Multichase is essentially just your classic pointer chasing benchmark, except it seems like the authors have gone to greater lengths to make sure that the hardware prefetcher fails. It reports the average latency for de-referencing your pointer, and has the option to interleave "work", which is basically just an empty loop. The relevant code snippet is as follows:

static void chase_work(per_thread_t *t) {
  void *p = t->x.cycle[0];
  size_t extra_work = strtoul(t->x.extra_args, 0, 0);
  size_t work = 0;
  size_t i;

  // the extra work is intended to be overlapped with a dereference,
  // but we don't want it to skip past the next dereference.  so
  // we fold in the value of the pointer, and launch the deref then
  // go into a loop performing extra work, hopefully while the
  // deref occurs.
  do {
    x25(work += (uintptr_t)p; p = *(void **)p;
        // (I uncomment the following line for the second benchmark)
        // (it was not a part of the original source code)
        //work += (uintptr_t)p;
        for (i = 0; i < extra_work; ++i) { work ^= i; })
  } while (__sync_add_and_fetch(&t->x.count, 25));

  // we never actually reach here, but the compiler doesn't know that
  t->x.cycle[0] = p;
  t->x.dummy = work;
}

(x25 is a macro which repeats the argument 25 times, so x25(y) is just y y y .... y 25 times)

extra_work is passed in as a parameter, and in an ideal scenario the processor should execute the "work" loop out of order while the value of the pointer is fetched. This would also mean that as extra_work is varied, initially it should not lead to much of an increase in the runtime, whereas beyond a point the runtime will be linear with extra_work when the cache misses are no longer the bottleneck.
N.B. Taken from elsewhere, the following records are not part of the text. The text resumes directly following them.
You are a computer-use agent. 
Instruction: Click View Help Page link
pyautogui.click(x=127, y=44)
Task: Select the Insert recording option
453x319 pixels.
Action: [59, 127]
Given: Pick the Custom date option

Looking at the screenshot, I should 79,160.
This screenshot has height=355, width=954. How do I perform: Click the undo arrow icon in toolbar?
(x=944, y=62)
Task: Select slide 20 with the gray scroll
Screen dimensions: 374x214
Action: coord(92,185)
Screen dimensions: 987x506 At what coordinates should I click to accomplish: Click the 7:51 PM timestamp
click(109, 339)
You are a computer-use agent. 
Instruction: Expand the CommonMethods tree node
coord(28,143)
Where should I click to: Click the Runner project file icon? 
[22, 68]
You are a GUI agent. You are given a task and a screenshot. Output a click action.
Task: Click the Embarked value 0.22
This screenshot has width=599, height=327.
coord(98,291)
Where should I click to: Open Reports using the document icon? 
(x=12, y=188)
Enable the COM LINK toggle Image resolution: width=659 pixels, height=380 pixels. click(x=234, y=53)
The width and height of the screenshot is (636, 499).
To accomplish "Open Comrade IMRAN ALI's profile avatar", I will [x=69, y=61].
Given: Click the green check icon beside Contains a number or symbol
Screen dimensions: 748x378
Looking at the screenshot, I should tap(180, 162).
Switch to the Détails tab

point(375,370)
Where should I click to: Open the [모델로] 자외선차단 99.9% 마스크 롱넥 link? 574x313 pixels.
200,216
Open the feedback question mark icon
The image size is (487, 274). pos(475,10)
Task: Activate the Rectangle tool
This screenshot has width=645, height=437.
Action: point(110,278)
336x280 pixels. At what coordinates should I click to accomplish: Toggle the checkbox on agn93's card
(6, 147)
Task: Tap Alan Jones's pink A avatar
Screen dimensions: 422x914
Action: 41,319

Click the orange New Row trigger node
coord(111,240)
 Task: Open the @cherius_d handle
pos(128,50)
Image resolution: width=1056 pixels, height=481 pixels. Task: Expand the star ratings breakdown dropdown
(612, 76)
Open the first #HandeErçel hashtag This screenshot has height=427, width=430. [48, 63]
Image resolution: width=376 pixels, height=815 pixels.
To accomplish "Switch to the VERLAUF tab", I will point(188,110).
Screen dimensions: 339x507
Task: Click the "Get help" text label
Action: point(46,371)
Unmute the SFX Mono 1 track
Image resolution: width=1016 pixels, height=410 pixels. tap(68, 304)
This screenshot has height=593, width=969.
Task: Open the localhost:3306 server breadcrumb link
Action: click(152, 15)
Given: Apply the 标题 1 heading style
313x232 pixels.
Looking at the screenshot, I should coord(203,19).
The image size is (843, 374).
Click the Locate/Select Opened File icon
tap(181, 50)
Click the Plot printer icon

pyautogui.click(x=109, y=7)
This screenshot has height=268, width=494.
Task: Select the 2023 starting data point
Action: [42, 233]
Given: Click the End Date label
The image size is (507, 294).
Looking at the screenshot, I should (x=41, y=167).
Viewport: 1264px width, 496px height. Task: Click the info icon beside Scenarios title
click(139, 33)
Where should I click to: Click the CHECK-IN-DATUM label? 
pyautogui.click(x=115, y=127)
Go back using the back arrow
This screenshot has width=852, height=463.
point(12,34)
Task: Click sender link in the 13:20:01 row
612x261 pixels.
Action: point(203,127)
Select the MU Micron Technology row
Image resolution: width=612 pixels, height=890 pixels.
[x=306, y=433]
Unfortunately there was no such flat region at the start, and it was linear throughout. This made me suspect that the loop is not actually run while the processor waits for the pointer dereference.

To confirm this, I added a work += (uintptr_t)p; line just before the loop but after the dereference as shown in the code above. This should make the dereference and loop ordered, so the loop cannot proceed till the dereference succeeds. And the code already had the property that the next dereference cannot proceed till the loop finished.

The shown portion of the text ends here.